Task inputs >>
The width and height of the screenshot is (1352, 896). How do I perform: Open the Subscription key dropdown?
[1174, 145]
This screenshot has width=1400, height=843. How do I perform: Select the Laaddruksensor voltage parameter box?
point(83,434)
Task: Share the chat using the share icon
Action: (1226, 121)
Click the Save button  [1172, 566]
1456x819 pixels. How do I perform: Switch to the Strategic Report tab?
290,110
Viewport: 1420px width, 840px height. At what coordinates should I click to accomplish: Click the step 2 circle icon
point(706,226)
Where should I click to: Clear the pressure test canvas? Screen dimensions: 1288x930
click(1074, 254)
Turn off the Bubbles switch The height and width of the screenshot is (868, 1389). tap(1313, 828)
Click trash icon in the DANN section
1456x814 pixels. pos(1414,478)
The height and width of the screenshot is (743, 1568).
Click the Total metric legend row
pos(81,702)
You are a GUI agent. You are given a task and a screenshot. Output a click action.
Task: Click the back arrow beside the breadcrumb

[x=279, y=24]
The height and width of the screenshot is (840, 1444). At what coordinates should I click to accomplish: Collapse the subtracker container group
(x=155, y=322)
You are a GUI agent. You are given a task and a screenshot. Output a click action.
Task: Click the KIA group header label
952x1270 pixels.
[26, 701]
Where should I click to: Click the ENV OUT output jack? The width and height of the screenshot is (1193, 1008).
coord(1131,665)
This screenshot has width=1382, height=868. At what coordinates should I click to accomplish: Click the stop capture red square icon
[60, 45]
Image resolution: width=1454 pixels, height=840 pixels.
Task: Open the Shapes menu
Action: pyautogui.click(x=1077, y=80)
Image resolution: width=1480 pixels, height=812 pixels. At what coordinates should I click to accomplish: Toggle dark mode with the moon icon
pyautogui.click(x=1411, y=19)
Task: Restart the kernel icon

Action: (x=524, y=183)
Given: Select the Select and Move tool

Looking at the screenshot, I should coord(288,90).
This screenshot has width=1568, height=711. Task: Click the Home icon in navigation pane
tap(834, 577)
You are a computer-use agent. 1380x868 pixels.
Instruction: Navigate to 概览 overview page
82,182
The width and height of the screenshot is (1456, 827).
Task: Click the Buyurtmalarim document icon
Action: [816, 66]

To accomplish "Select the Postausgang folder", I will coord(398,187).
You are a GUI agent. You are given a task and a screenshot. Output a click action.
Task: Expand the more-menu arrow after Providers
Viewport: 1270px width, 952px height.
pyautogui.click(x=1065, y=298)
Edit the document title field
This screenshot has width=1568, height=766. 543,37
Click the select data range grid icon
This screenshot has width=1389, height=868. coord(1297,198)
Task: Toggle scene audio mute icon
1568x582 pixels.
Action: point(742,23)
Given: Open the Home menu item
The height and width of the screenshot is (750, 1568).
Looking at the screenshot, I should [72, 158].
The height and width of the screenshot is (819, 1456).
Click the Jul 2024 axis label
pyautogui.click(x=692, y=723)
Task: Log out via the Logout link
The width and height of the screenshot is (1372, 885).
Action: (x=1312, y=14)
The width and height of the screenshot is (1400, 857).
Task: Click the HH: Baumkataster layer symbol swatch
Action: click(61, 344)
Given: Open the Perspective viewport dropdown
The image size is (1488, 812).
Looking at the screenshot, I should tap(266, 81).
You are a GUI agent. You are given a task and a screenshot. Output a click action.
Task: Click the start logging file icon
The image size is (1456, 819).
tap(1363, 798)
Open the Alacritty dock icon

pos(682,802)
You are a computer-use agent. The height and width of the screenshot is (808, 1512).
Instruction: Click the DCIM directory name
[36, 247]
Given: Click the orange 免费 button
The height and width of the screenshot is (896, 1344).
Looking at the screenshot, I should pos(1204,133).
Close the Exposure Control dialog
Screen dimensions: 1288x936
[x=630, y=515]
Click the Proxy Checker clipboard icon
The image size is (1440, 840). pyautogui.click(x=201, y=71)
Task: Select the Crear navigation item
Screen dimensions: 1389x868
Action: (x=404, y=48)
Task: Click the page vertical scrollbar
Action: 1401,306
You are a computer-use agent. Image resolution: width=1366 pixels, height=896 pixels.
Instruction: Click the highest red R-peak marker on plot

Task directions >> Type out the material above once more, exactly.

Written solution >>
The width and height of the screenshot is (1352, 896). How do I perform: Open the Subscription key dropdown?
[1174, 145]
This screenshot has width=1400, height=843. How do I perform: Select the Laaddruksensor voltage parameter box?
point(83,434)
Task: Share the chat using the share icon
Action: (1226, 121)
Click the Save button  [1172, 566]
1456x819 pixels. How do I perform: Switch to the Strategic Report tab?
290,110
Viewport: 1420px width, 840px height. At what coordinates should I click to accomplish: Click the step 2 circle icon
point(706,226)
Where should I click to: Clear the pressure test canvas? Screen dimensions: 1288x930
click(1074, 254)
Turn off the Bubbles switch The height and width of the screenshot is (868, 1389). tap(1313, 828)
Click trash icon in the DANN section
1456x814 pixels. pos(1414,478)
The height and width of the screenshot is (743, 1568).
Click the Total metric legend row
pos(81,702)
You are a GUI agent. You are given a task and a screenshot. Output a click action.
Task: Click the back arrow beside the breadcrumb

[x=279, y=24]
The height and width of the screenshot is (840, 1444). At what coordinates should I click to accomplish: Collapse the subtracker container group
(x=155, y=322)
You are a GUI agent. You are given a task and a screenshot. Output a click action.
Task: Click the KIA group header label
952x1270 pixels.
[26, 701]
Where should I click to: Click the ENV OUT output jack? The width and height of the screenshot is (1193, 1008).
coord(1131,665)
This screenshot has width=1382, height=868. At what coordinates should I click to accomplish: Click the stop capture red square icon
[60, 45]
Image resolution: width=1454 pixels, height=840 pixels.
Task: Open the Shapes menu
Action: pyautogui.click(x=1077, y=80)
Image resolution: width=1480 pixels, height=812 pixels. At what coordinates should I click to accomplish: Toggle dark mode with the moon icon
pyautogui.click(x=1411, y=19)
Task: Restart the kernel icon

Action: (x=524, y=183)
Given: Select the Select and Move tool

Looking at the screenshot, I should coord(288,90).
This screenshot has width=1568, height=711. Task: Click the Home icon in navigation pane
tap(834, 577)
You are a computer-use agent. 1380x868 pixels.
Instruction: Navigate to 概览 overview page
82,182
The width and height of the screenshot is (1456, 827).
Task: Click the Buyurtmalarim document icon
Action: [816, 66]

To accomplish "Select the Postausgang folder", I will coord(398,187).
You are a GUI agent. You are given a task and a screenshot. Output a click action.
Task: Expand the more-menu arrow after Providers
Viewport: 1270px width, 952px height.
pyautogui.click(x=1065, y=298)
Edit the document title field
This screenshot has width=1568, height=766. 543,37
Click the select data range grid icon
This screenshot has width=1389, height=868. coord(1297,198)
Task: Toggle scene audio mute icon
1568x582 pixels.
Action: point(742,23)
Given: Open the Home menu item
The height and width of the screenshot is (750, 1568).
Looking at the screenshot, I should [72, 158].
The height and width of the screenshot is (819, 1456).
Click the Jul 2024 axis label
pyautogui.click(x=692, y=723)
Task: Log out via the Logout link
The width and height of the screenshot is (1372, 885).
Action: (x=1312, y=14)
The width and height of the screenshot is (1400, 857).
Task: Click the HH: Baumkataster layer symbol swatch
Action: click(61, 344)
Given: Open the Perspective viewport dropdown
The image size is (1488, 812).
Looking at the screenshot, I should tap(266, 81).
You are a GUI agent. You are given a task and a screenshot. Output a click action.
Task: Click the start logging file icon
The image size is (1456, 819).
tap(1363, 798)
Open the Alacritty dock icon

pos(682,802)
You are a computer-use agent. The height and width of the screenshot is (808, 1512).
Instruction: Click the DCIM directory name
[36, 247]
Given: Click the orange 免费 button
The height and width of the screenshot is (896, 1344).
Looking at the screenshot, I should pos(1204,133).
Close the Exposure Control dialog
Screen dimensions: 1288x936
[x=630, y=515]
Click the Proxy Checker clipboard icon
The image size is (1440, 840). pyautogui.click(x=201, y=71)
Task: Select the Crear navigation item
Screen dimensions: 1389x868
Action: (x=404, y=48)
Task: Click the page vertical scrollbar
Action: 1401,306
You are a computer-use agent. Image resolution: width=1366 pixels, height=896 pixels.
Instruction: Click the highest red R-peak marker on plot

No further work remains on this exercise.